This is for tracking the issue on OpenVMS Only. Platforms are VAX, Alpha, and Itanium. It has been reported that the transfer of VFC format record files which is a common plain text format on OpenVMS is sometimes corrupted. VFC format files can not be binary transferred, and must be converted to what is considered a stream-crlf or a stream-lf format to be readable on a Microsoft or LINUX samba clients. It appears that there is a critical bug in the special handling of these files.
It appears that the SAMBA code for VMS was built with HAVE_MMAP enabled. The MMAP access to the files will bypass the special handling for VFS and other record oriented file types. It can only be used for STREAM or BINARY record formats. This still needs to be confirmed as to the real cause of the bug.
If it's still broken in 3.5, please reopen. 3.0 isn't supported anymore.
I asked guenter.kriebel@hp.com in 2007 for the patches that they created to make Samba on OpenVMS work (http://h71000.www7.hp.com/network/cifs_for_samba.html). The OpenVMS folks might have fixed that, too. I didn't get any answer to by mail though. Maybe you want to ping them again and ask for their patches. Please let us know if you get feedback.

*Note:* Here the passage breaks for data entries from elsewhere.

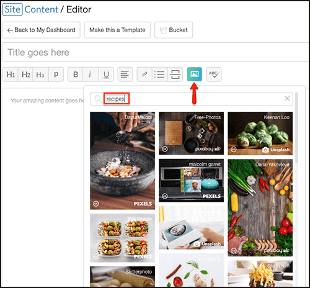Screen dimensions: 310x288
Task: Set text to paragraph style
Action: [x=56, y=74]
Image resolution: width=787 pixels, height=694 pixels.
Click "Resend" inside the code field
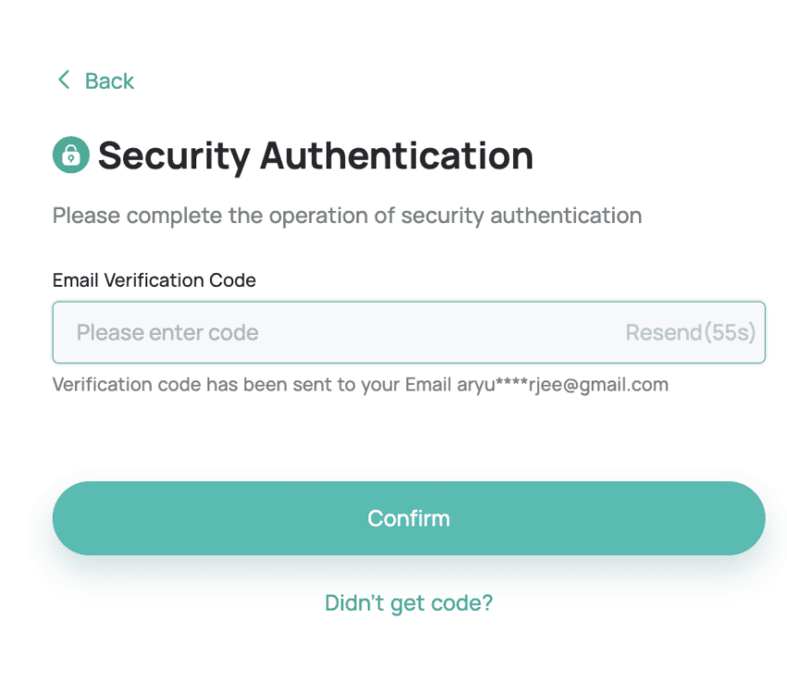663,332
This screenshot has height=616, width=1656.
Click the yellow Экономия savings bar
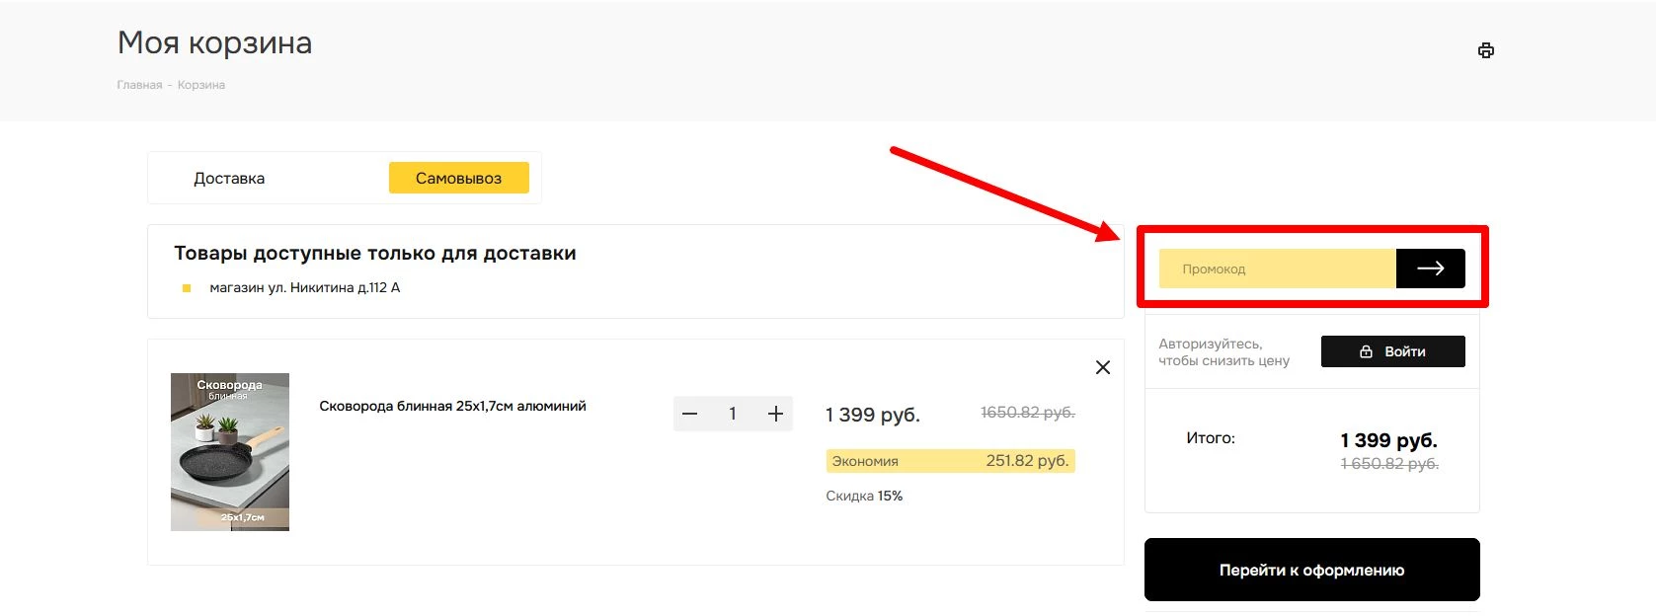click(950, 461)
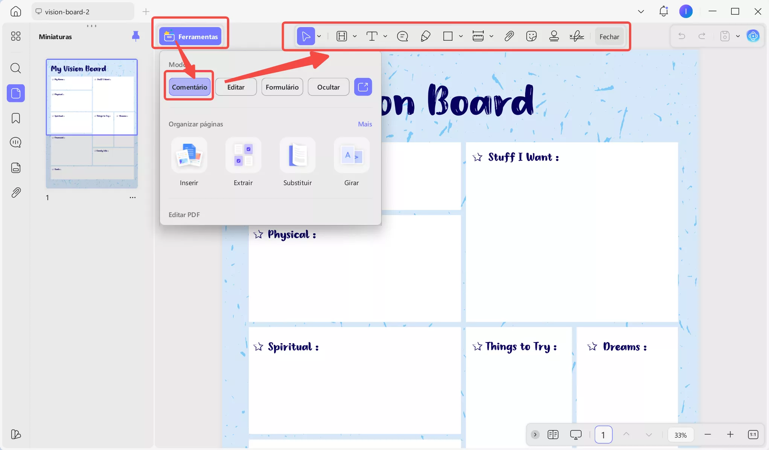The height and width of the screenshot is (450, 769).
Task: Click the Mais link
Action: pos(365,124)
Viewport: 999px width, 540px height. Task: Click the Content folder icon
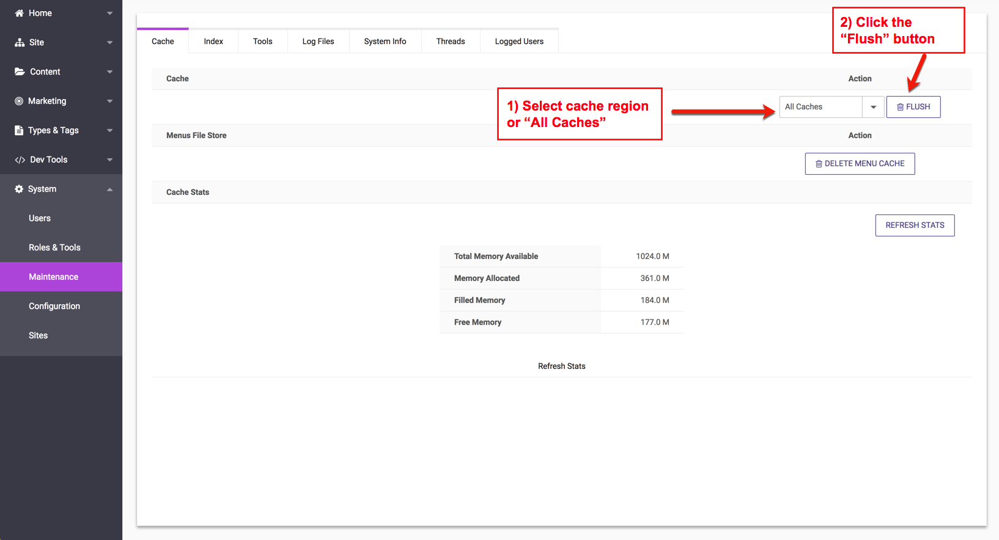tap(20, 71)
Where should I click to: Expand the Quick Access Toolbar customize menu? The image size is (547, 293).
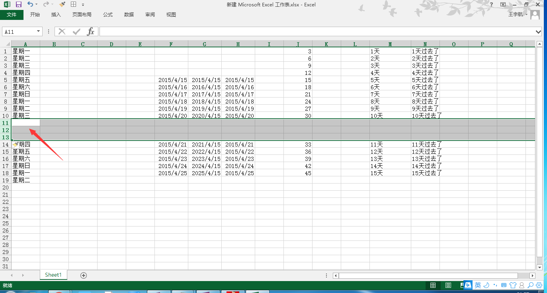[83, 5]
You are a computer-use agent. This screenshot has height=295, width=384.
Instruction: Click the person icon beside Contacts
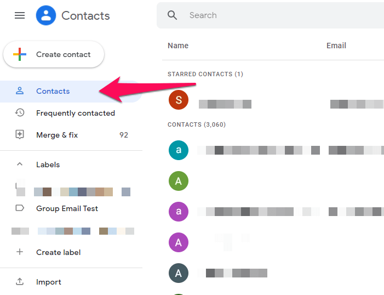point(20,91)
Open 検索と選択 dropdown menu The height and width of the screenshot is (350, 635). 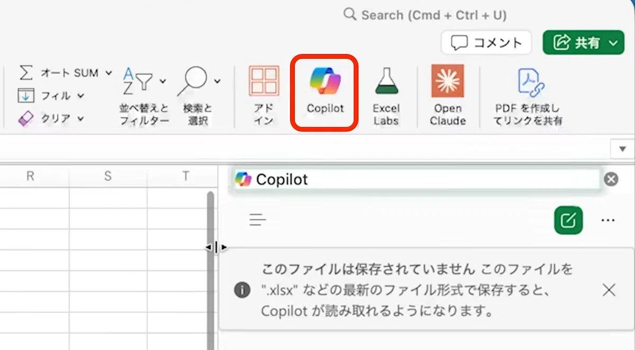point(217,81)
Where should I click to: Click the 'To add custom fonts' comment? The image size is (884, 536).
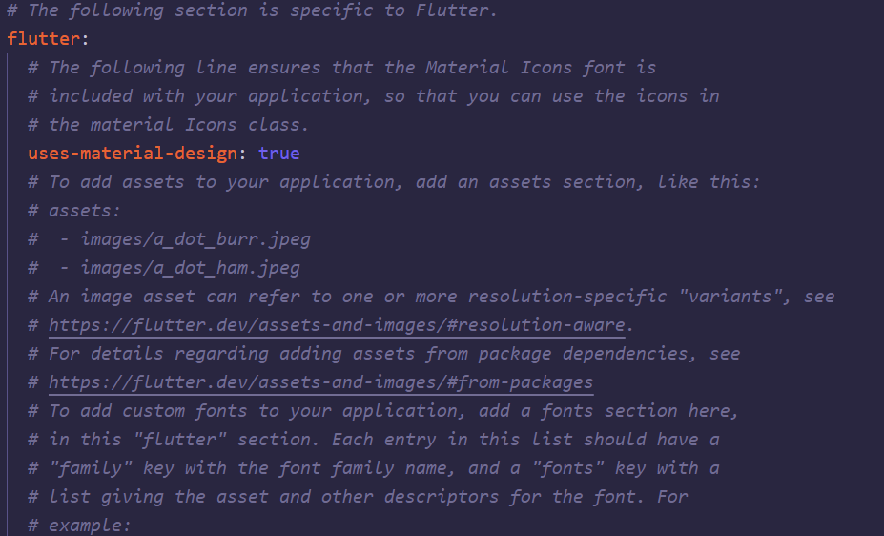[383, 411]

From my knowledge, Guenter was involved with a special SAMBA build for a very limited set of HP customers. These customers used SAMBA in an embedded application with a restricted data set. That data set was just binary files, no VMS text or other specific formats were needed. This was a modification to the then existing Customer port of SAMBA, where basically most of the VMS specific file handling code was removed. Most of that code was there to support the ODS-2 file system and in some cases could significantly slow down file and directory lookups. The resulting Samba worked very well for those customers. When I was an HP employee, it was HP's official policy to supply the source in the binary kits for open source projects. It may not be the default installation option for an install kit. On a media distribution, it should be on the media if it is not contained in the install kit. As for the present HP CIFS for OpenVMS offering, I did not do any direct work on that code, and I have not looked at the source for what was in it. It was planned to use the VFS layer to to handle the VMS specific file structures.